-- Study text follows --

Thousands of members of the Bakery, Confectionery, Tobacco Workers and Grain Millers International Union went on strike last week after rejecting in September a contract offer that cut wages and benefits. … Hostess has said that production at about a dozen of the company’s 33 plants has been seriously affected by the strike. Three plants were closed earlier this week.

Now they are all closing.

The economy is being systematically wrecked. How long can it be before America reaches the stage of the general strikes, riots, blood on the streets, anarchy?  Then the administration may take “emergency powers”. Congress is already being bypassed as Obama rules by executive order.

Obama has the temperament of a dictator. Will he soon be a dictator?

Is the terrible triumph of Saul Alinsky, Richard Andrew Cloward, Frances Fox Piven and Barack Obama near at hand?

News from the new fresh socialist state of America 12

Americans must start getting used to the fundamentally transformed country they now inhabit.

Here is a scene from the world’s newest freshest Socialist Republic. It has not yet changed its name from the United States of America, USA,  to the Union of Trade-Unions Socialist Republics, UTUSR, but that is what it is becoming. (There is a dispute, hotting up as we write, over whether to call it the UTUSR or the UTUISR – the Union of Trade-Unions Islamic Socialist Republics.)

Anne Sorock of Legal Insurrection reports:

Teachers filled the ranks at the 2012 Midwest Marxism Conference, which was held Saturday at Northwestern University’s Medill School of Journalism.

Chicago Teachers Union Vice President Jesse Sharkey, who spoke at one of the breakout sessions, was just one of the hundreds of attendees, many of them teachers, there to strategize about the next phases of the partnership between Chicago Socialists and the Chicago Teachers Union.

Of course, all recording was strictly verboten unless you had been preapproved by the Chicago Socialists.

The event kicked off with Becca Barnes’s keynote speech. Barnes, a Chicago teacher, spoke about the new era of Marxism in America stemming from the Chicago Socialists’ recent successes in running the show during the Chicago Teachers Strike. Said Barnes, who referred to everyday American capitalists as “capitalist vampires”, “the struggle here in the United States has entered a new phase. Nowhere have we pointed the way forward more clearly than here in Chicago with the teachers union strike.” From her talk and other succeeding events throughout the day, it was clear that the Teachers Union and Marxists were one and the same.

I attended three break-out sessions in addition to the opening plenary. Each began with the speaker congratulating Barack Obama on his win. Rather than allowing discussion, the Chicago Socialists had a policy that disallowed actual person-to-person interaction; rather, the moderator required that you “raise your hand in a fist” in order to be placed in line to discuss. If you didn’t raise your hand in a fist, you were placed after those who did conform and raise their hand in a fist. As a queue formed, the result was that no comment addressed the previous issue raised.

Thankfully, after hours of enduring non-discussion and hate speech against Americans (and being amongst those celebrating a philosophy of mass murderers), I was “outed” as not a communist, told I was “not in solidarity” and surrounded by members of the Chicago Socialists who told me to leave the Northwestern School of Journalism premises. Also “spotted” as not in solidarity was Rebel Pundit, who had a more interesting exit than I:

Just what did the Chicago Socialists feel they had to hide, that attendees such as myself, observing, might expose? …

Perhaps that parents might feel uncomfortable that these ideas were being presented to their children on-campus …

It is not an overstatement to say, based on the words of the teachers who filled the rooms at the Marxism Conference, that the Teachers agenda and the Marxist agenda is one and the same.

Welcome to the New Education of your children.

-- Study text concluded --
-- The data follows --

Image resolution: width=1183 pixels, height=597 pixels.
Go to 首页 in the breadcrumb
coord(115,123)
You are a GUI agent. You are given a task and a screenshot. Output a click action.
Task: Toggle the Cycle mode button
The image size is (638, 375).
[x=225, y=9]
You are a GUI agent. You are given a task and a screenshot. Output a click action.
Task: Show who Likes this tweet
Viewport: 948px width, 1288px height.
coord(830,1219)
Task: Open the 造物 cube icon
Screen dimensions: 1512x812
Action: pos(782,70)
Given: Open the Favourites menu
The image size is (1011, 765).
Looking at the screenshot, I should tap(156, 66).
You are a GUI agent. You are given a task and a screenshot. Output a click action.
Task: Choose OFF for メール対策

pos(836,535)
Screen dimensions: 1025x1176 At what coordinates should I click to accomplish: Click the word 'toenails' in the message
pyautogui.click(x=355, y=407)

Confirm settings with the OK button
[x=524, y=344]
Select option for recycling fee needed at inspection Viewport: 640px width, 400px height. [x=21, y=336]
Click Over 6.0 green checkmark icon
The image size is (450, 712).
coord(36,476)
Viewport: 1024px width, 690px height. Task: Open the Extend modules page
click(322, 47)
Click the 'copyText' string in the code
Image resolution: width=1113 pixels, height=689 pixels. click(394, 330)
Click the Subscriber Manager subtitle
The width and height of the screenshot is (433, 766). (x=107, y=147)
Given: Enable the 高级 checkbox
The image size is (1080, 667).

-- The data concluded --

◆ **Tasks for this exercise**
1. Answer these questions from the post.
(a) How many plants does Hostess operate in total?
(b) Where was the 2012 Midwest Marxism Conference held?
(c) Who delivered the keynote speech at the conference?
2. Reproduce the part of the post that begins at the words "Here is a scene" and stops after "School of Journalism.".
Draw only on the post itself for every answer.

◆ **Your responses**
1.
(a) 33
(b) Northwestern University's Medill School of Journalism
(c) Becca Barnes, a Chicago teacher

2.
Here is a scene from the world’s newest freshest Socialist Republic. It has not yet changed its name from the United States of America, USA,  to the Union of Trade-Unions Socialist Republics, UTUSR, but that is what it is becoming. (There is a dispute, hotting up as we write, over whether to call it the UTUSR or the UTUISR – the Union of Trade-Unions Islamic Socialist Republics.)

Anne Sorock of Legal Insurrection reports:

Teachers filled the ranks at the 2012 Midwest Marxism Conference, which was held Saturday at Northwestern University’s Medill School of Journalism.